RNA preparation and hybridization protocol description

 MCF7 and MCF10A were labelled and hybridized in triplicate to HG U133 Plus2 arrays and Human Exon 1.0ST arrays. MCF7 cells were grown in Dulbecco’s modified Eagle’s medium (DMEM) with 10% (v/v) foetal calf serum (FCS; Invitrogen, Carlsbad, CA, USA), and MCF10A was grown in DMEM/F12 with 5% (v/v) horse serum (Invitrogen, Paisley, UK), 2 ng/mL epidermal growth factor (PeproTech, Rocky Hill, NJ, USA), 0.5 g/mL hydrocortisone, 0.5 g/mL cholera toxin, and 5 g/mL insulin (Sigma, St. Louis, MO, USA).
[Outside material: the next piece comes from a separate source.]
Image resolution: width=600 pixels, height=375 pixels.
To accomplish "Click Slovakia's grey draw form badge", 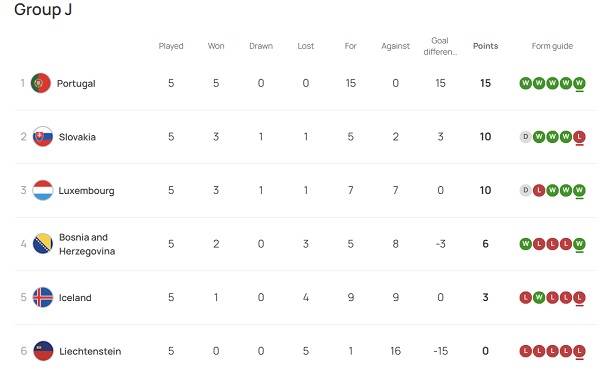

Exon arrayLabelling of samples for hybridisation to the newer
Exon array was performed strictly according to the GeneChip Whole Transcript
(WT) Sense Target Labelling Assay. This assay differs significantly from the
standard labelling assay in several ways. Double stranded cDNA is synthesized
using random hexamers incorporating a T7 promoter sequence. The use
of random hexamers avoids bias towards the 3’ end of transcripts; however a
drawback of this approach is that the ribosomal RNA will also be primed by the
random hexamers, possibly leading to non-specific hybridisation on the array.
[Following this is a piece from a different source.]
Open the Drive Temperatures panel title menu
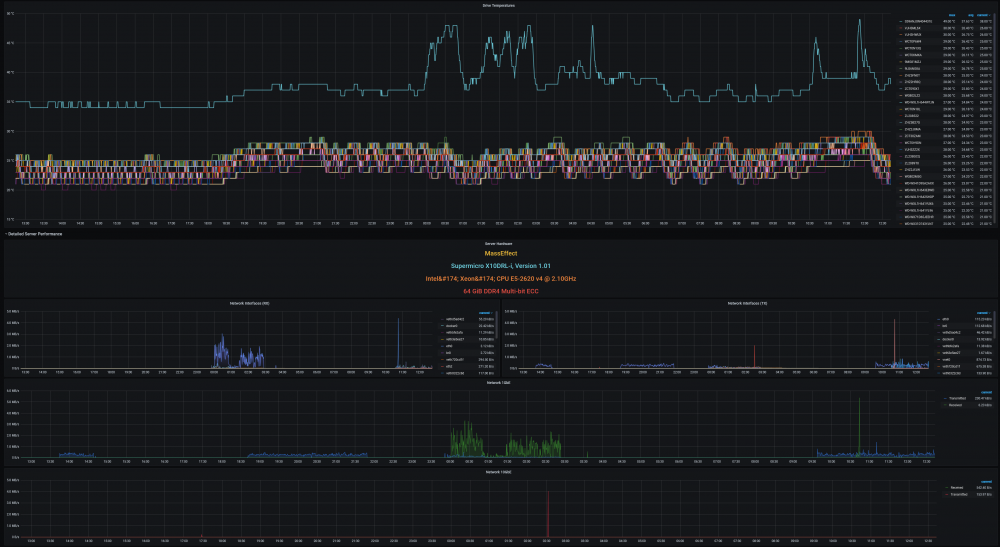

Therefore a ribosomal reduction step is recommended prior to labelling. Double
stranded cDNA is used to generate cRNA in the same manner as in the standard
IVT reaction, following this random primers are again used to generate single
stranded cDNA in the sense direction for hybridisation to the array. In contrast
to plus2 arrays, it is DNA rather than RNA which is finally hybridised to
the array. Hybridisation was performed at 45C overnight, washing and staining
was performed using an FS450 automated fluidics station with fluidics protocol
FS450 0001. Scanning was carried out using the GCS3000 scanner with a 7G
upgrade. Full details of this protocol are given in the Affymetrix user manual:
GeneChip Whole Transcript (WT) Sense Target Labelling Assay Manual.
As a result 6 CEL files were created.